Continue the forum thread below about whether to give a dog probiotics, picking up after its last post.

**EXTRACTED TEXT**:
==================================================

# Should I give my dog probiotics?



## DexterLover (Jan 10, 2011)

I was considering giving my dog probiotics b/c he has been having a diarrhea issue that can't be cured I thought that might balance out the good enzymes/bad enzymes in his tummy.

What do you think?
Pumpkin cures the diarrhea but I don't want to continues giving him pumpkin all the time.


----------



## Willowy (Dec 10, 2007)

Probiotics are never really a bad thing (except to people/dogs with extremely compromised immune systems). Definitely worth a try.


----------



## spotted nikes (Feb 7, 2008)

Should be ok, but what are you feeding? Have you had a vet check him out for things like Giardia?


----------



## DexterLover (Jan 10, 2011)

Yes, Dexter has been to the vet and everything was fine with exception to the diarrhea. But, his stool was tested for parasites and it was neg He is currently eating Blue Buffalo Chicken and Brown Rice formula mixed with water to soften it. We just stop giving him nutro max wet food mixed with the dry. Thinking that the wet food might be causing the diarrhea.


----------



## spotted nikes (Feb 7, 2008)

Allergies to chicken are pretty common. Have you ever tried him on a grain free alternative protein source food like Taste of the Wild?


----------



## DexterLover (Jan 10, 2011)

I hate not. That might be a possibility.


----------



## spotted nikes (Feb 7, 2008)

You might try it. I use the TOTW High Prairie formula, and occasionally the pacific stream. I'd avoid the Lamb and rice, as Lamb is common enough nowadays, that it can also be an allergy source. High Prairie is Bison and venison. 

If you switch foods, do it gradually over a 2 week period adding in a little new food to the old, so at the end of the 2 weeks, you are feeding just the new food. Otherwise your dog can get a stomach upset (more diarrhea/vomitting).


----------



## DexterLover (Jan 10, 2011)

I am nervous about trying another food b/c when we started the BB Chicken and Brown Rice Formula everything was fine and now two moths later he is having the diarrhea problem. So I think that I am going to switch him back to his other food and try the probiotics.

I am going to start giving him Science Diet Nature's Best Chicken and Brown Rice Formula.


----------



## spotted nikes (Feb 7, 2008)

Science Diet is NOT a good food.

Seriously...Consider a grain free alternative protein food. Switching from one chicken/grain food to another won't accomplish anything.


----------



## kafkabeetle (Dec 4, 2009)

Yeah, Science Diet is not a good food at all and extremely overpriced. I also recommend Taste of the Wild or another grain free food, since it is likely an allergy issue.

==================================================

[Stored records]
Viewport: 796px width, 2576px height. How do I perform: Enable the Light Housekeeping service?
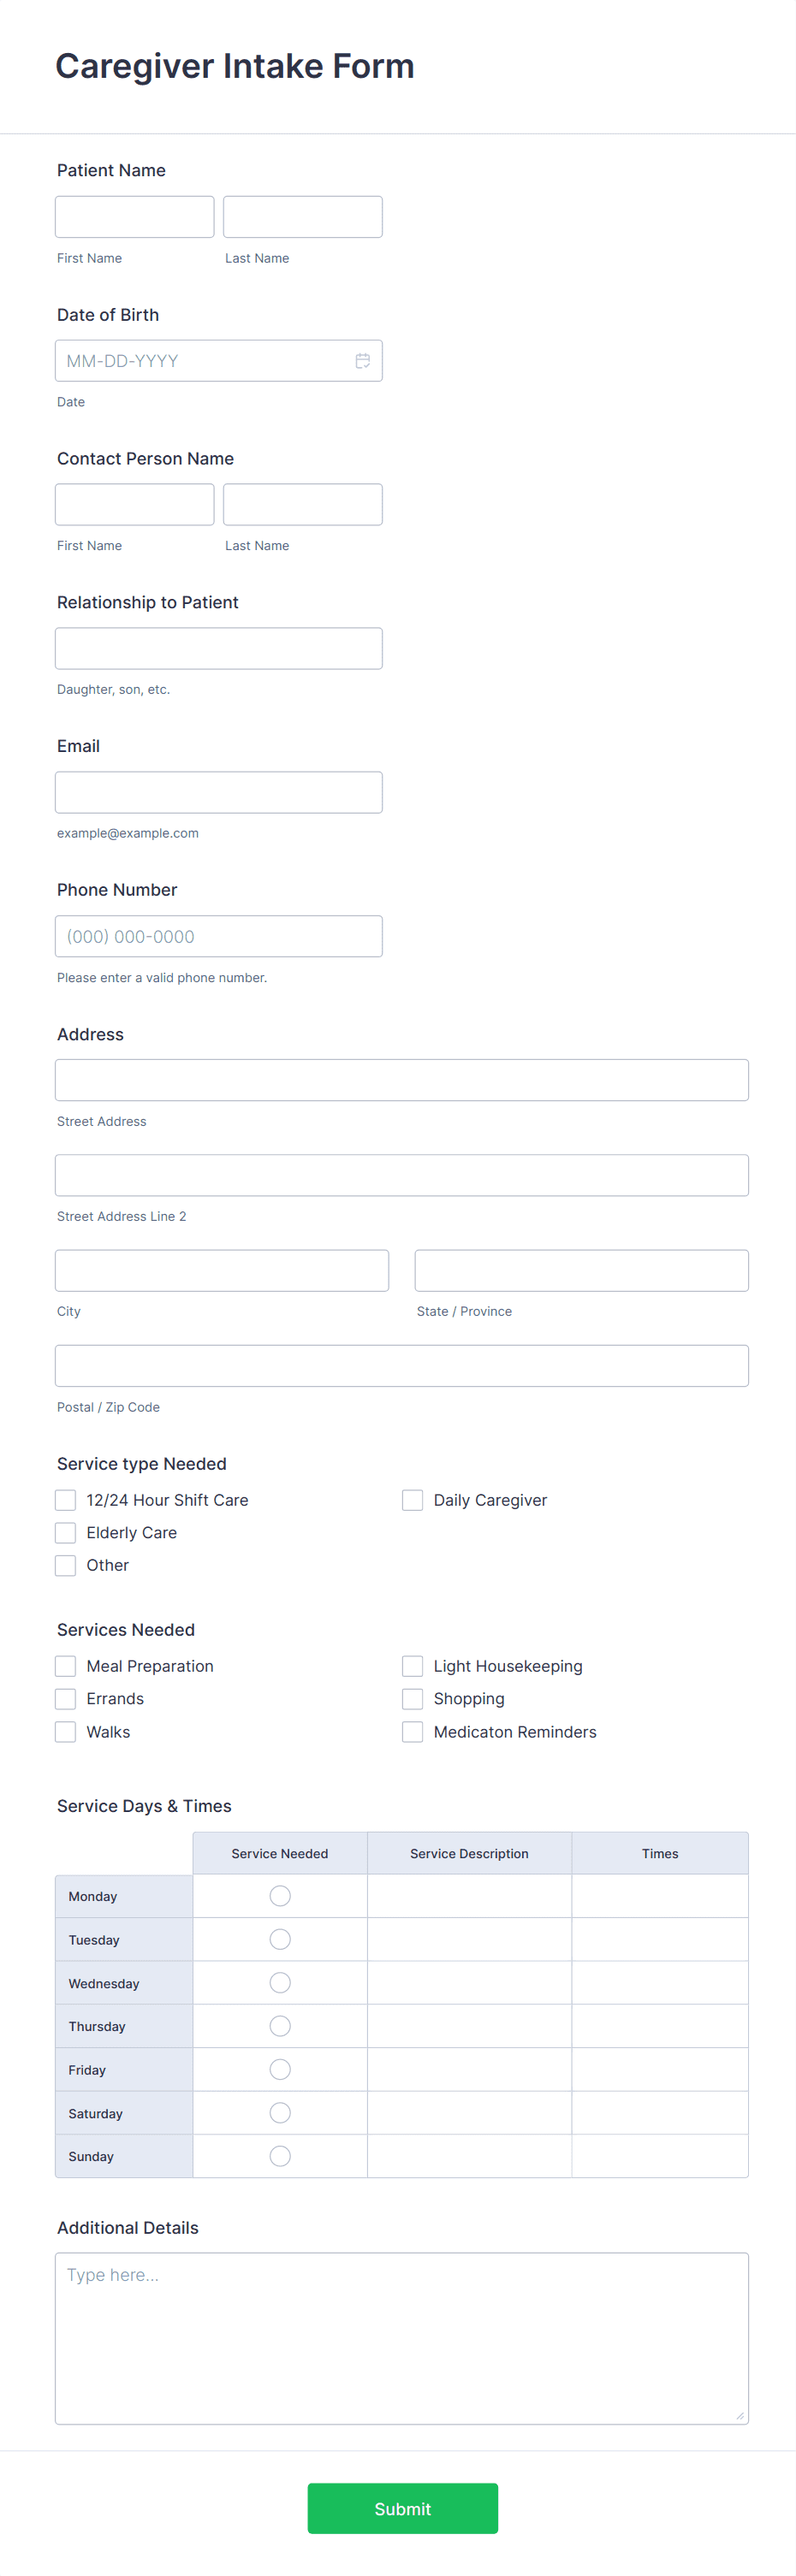click(412, 1665)
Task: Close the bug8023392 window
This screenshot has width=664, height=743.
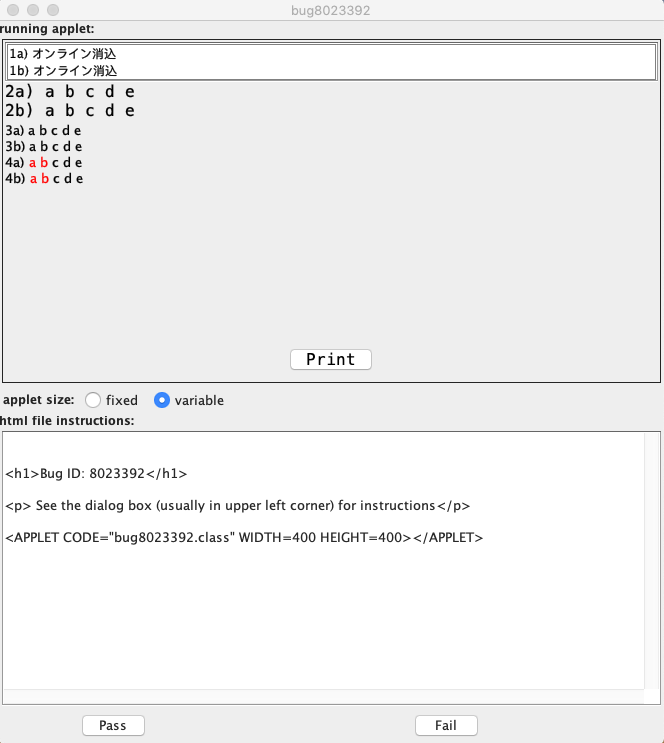Action: click(13, 9)
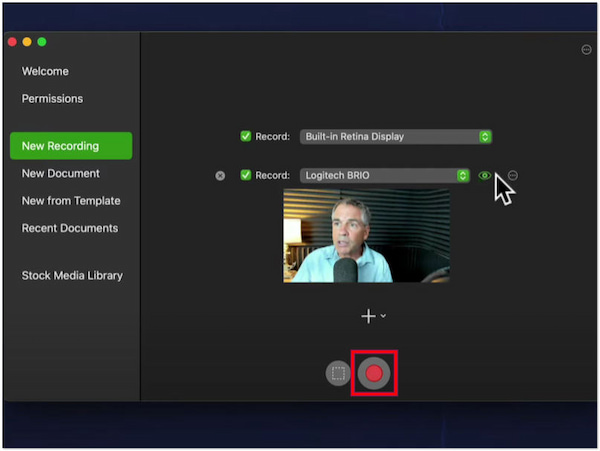
Task: Show Recent Documents list
Action: click(x=69, y=228)
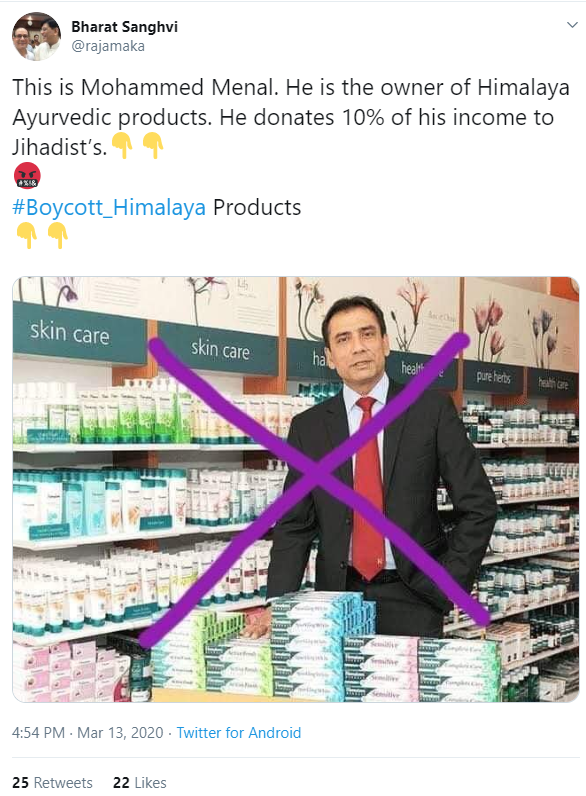Click first pointing-down emoji after Jihadist's
The height and width of the screenshot is (796, 586).
(x=122, y=146)
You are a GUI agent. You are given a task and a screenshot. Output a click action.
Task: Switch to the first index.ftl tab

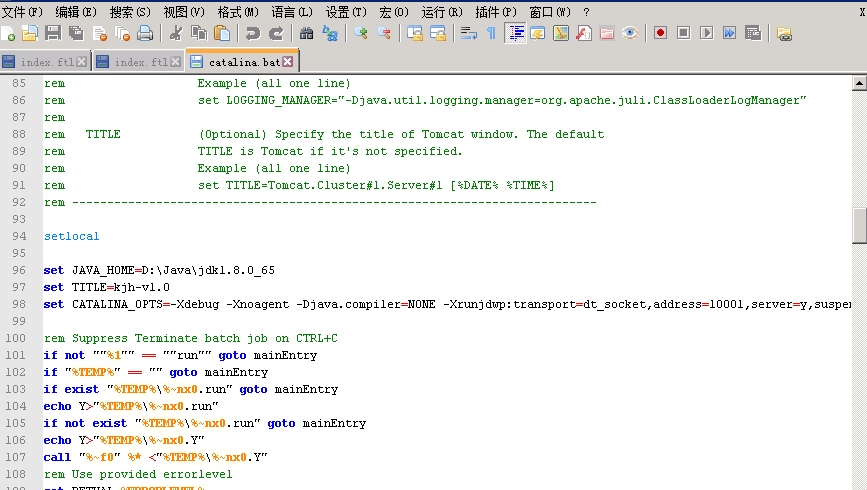tap(45, 62)
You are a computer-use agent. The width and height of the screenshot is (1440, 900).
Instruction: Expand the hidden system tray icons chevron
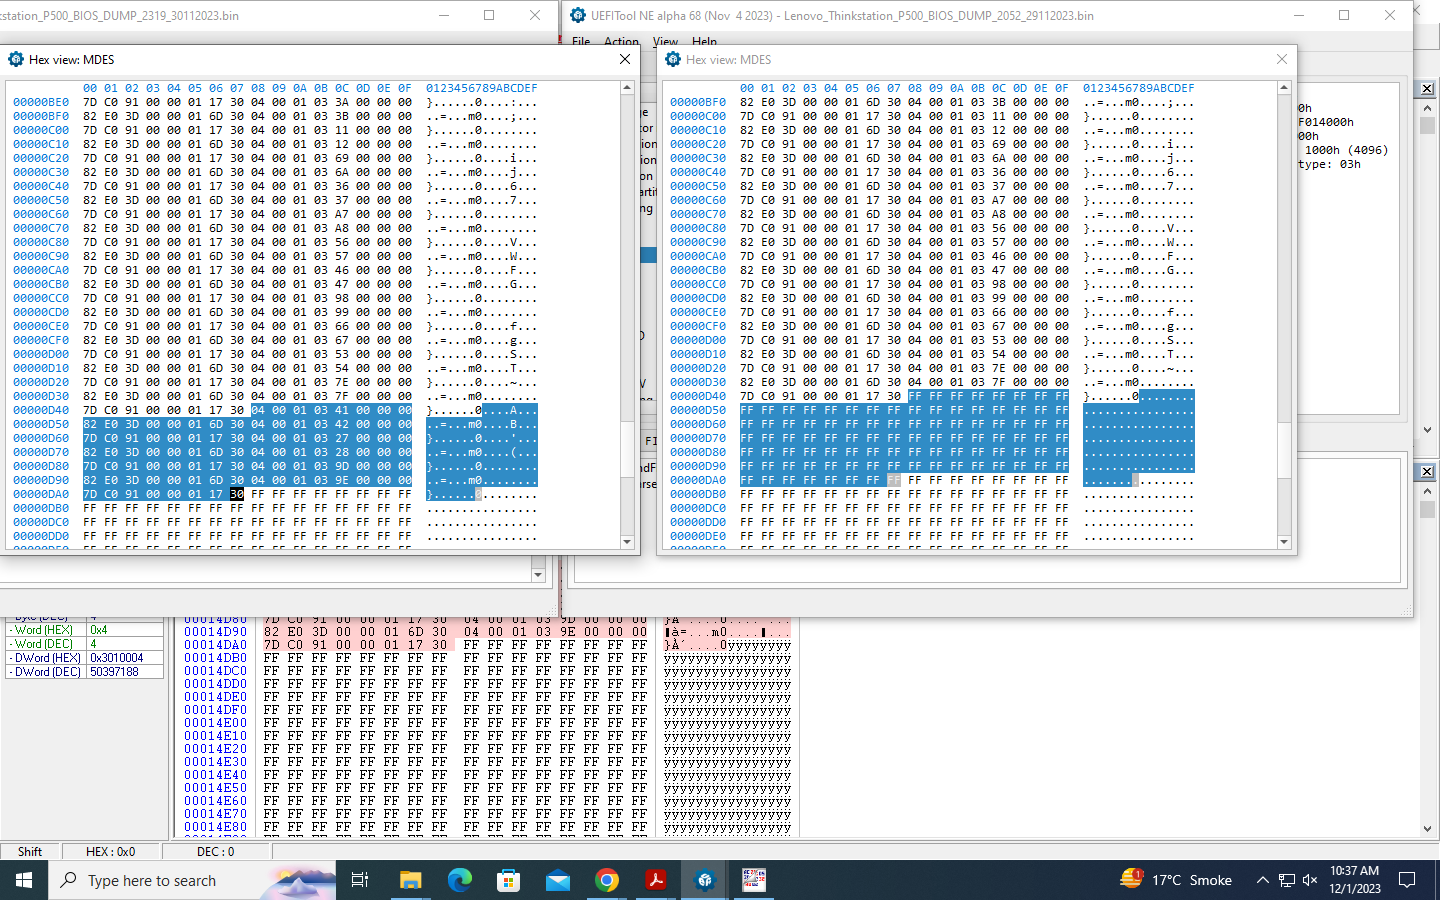(1262, 880)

==================================================

**EXERCISE OUTPUT**:
----------



## DexterLover (Jan 10, 2011)

Thanks, I looked at the http://www.dogfoodadvisor.com/ website and realized that. I have decided to feed TOTW Pacific Stream Formula and have already placed my order with petflow. I am hoping that between the new foods and probiotics his diarrhea issues will subside.


----------



## Celestevah (Jan 10, 2011)

I am having a problem with my puppy. He's about 6 1/2 months old (whatever my ticker says!) and we've had him for 2 1/2 weeks. Everything was fine and then the night of his rabies vaccine he had diarrhea. It would switch between straight up watery to just soft stool and between brown and yellow. His fecal test the day of the rabies shot was fine and he went back to the vet this past thursday and his fecal then was fine too. 

He is on antibiotics for a bacterial infection in his nose and diarrhea medicine ... they gave me some intestinal diet wet food but his diarrhea wasn't going away so now he's eating chicken and rice. He's still been having diarrhea and today it was yellow again. Should I wait until a few days after his medicine is done to see how it does because a rare side effect to the diarrhea medicine is diarrhea (wtf!!??) as well as to the antibiotics.

he's also been scooting across the floor and ground to rub his butt. could this be itchy butt from the diarrhea or should I take him to have has anal glands checked?? Is it ok to wait until Saturday when we go to petsmart?


----------



## cshellenberger (Dec 2, 2006)

DexterLover said:


> I am nervous about trying another food b/c when we started the BB Chicken and Brown Rice Formula everything was fine and now two moths later he is having the diarrhea problem. So I think that I am going to switch him back to his other food and try the probiotics.
> 
> I am going to start giving him Science Diet Nature's Best Chicken and Brown Rice Formula.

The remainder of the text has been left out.